Take, for example, an individual living at home who has a number of chronic diseases. It’s 3:00 on a Friday afternoon and the primary caregiver is a daughter who is at work. When a problem develops, such as a fever or cellulitis, and this individual may be a diabetic, there is a cascade of events that has to occur in order for that individual to get seen. The daughter has to leave work, pick up her mother, probably shower her first, call the physician’s office. By the time all of that is arranged, office hours have probably ended, so the doctor says to the daughter, “Take your mother to the emergency department.” What this program does is short-circuit all of that. It allows the patient to remain at home. The database is available to the visiting physician. The primary care physician knows and has had contact with the visiting physician in the past. There is a call between the two of them late Friday afternoon and the primary care physician is told, “There is a fever and a red swollen leg. I’d like to start some oral antibiotics, see the patient again tomorrow, and check back with you on Monday – is that okay?”

PND: What would the reimbursement impacts of this program be for the primary care physician?

LCD: Patients are members of our Medicare HMO, and the capitation payments to the primary care physicians do not change. CLM’s visiting physicians have been educated as to our Practice Quality Assessment Scores (PQAS) – which are used to assess individual primary care practices based on utilization, office review of records and preventive health issues. The visiting physician makes sure the patient gets a flu shot, and other preventive health measures – in effect, helping the primary care physician with his or her PQAS, which for higher scores offers a bonus on top of the capitation payments.

PND: What are the relative advantages of having a visiting physician, rather than a visiting nurse, which is the traditional home visit model?

LCD: If a visiting nurse goes to see the patient and a problem is identified, there is always a delay built in to service at the point of care. A call has to be made to the primary care physician, and the usual response is to send the patient to the ER or to the office. Here, with a physician in place, you’ve got direct, doctor-to-doctor communication about the assessment, the physical exam, any laboratory data that may be needed – such as a glucose check, and the therapy is started immediately. It could be oxygen therapy. It could be intravenous medicines, some of which the visiting physicians carry around in their doctor’s bag. It could be bringing in an infusion service to provide IV antibiotics. For all of those, quality and access to care is improved and care occurs outside of settings such as the emergency department or the hospital.
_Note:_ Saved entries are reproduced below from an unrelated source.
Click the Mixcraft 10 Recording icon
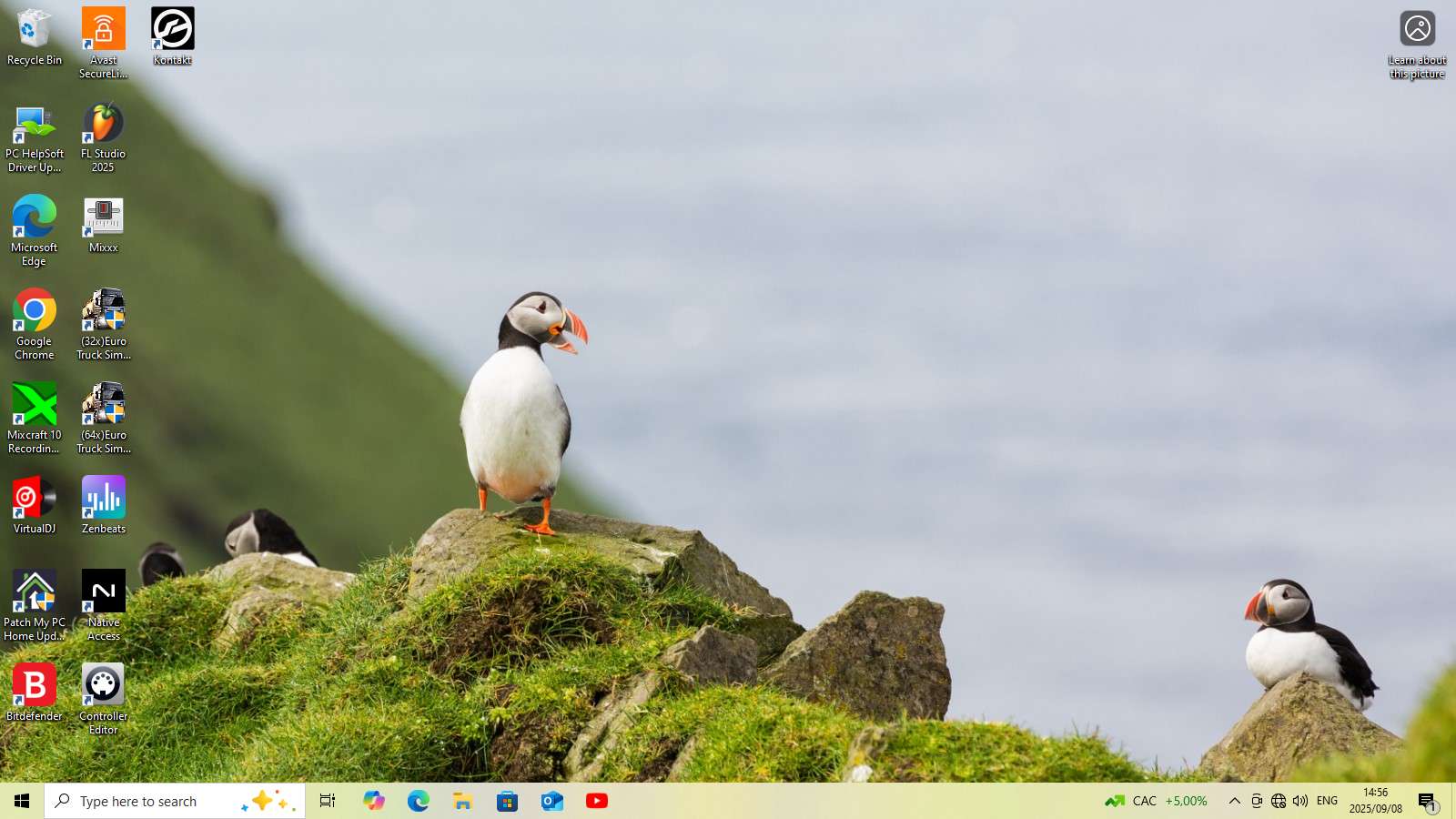The width and height of the screenshot is (1456, 819). coord(35,405)
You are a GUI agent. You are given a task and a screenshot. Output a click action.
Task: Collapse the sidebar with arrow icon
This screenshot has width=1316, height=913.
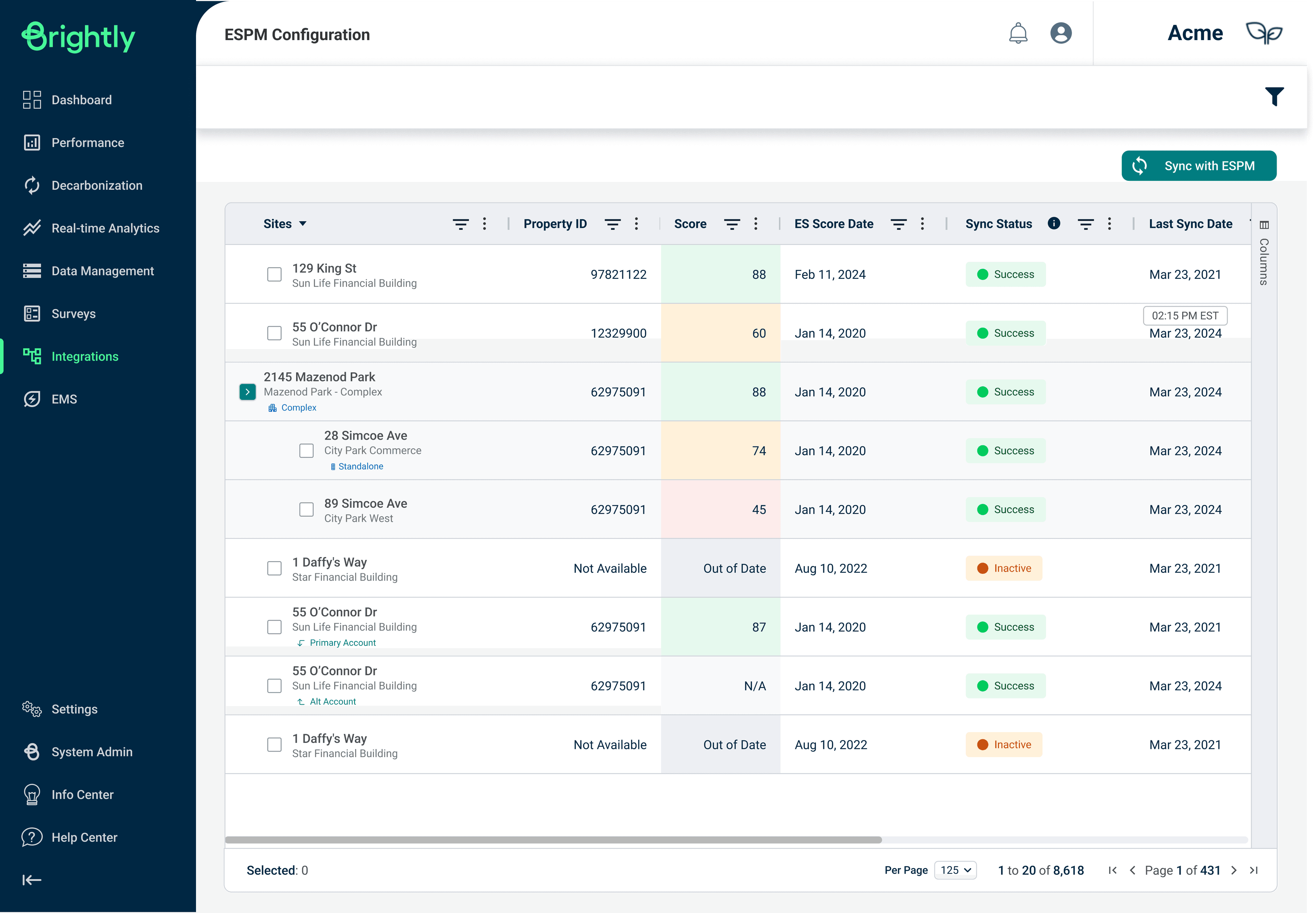pos(32,880)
CLM says they can cut costs and increase quality and access to care for very frail members, including decreasing emergency room and hospital visits by half, sometimes more. We’re piloting the program to see how they function in our market.

PND: What is the patient participation level?

LCD: About 15 to 20 percent of pre-selected patients elect to participate. There are many reasons for this. Some people who we identify as being potential enrollees have died, some are living in nursing homes, some are in hospice care, some have changed health plans, some have chronic dialysis for which there is another program. If the member or their caregiver says they are not interested, we leave it right there.

PND: How are you monitoring the success of the program?

LCD: The study has been carefully structured by our actuary staff and, at the end of the program, the analysis will tell us whether it has been meeting the goals that we’ve set, including access to care, quality of care, patient satisfaction and cost. Results of our analysis won’t be available until about a year from now. The big question would be whether the program could be part of the normal benefit package for the Medicare Advantage program, and then perhaps expand to commercial lines, as well.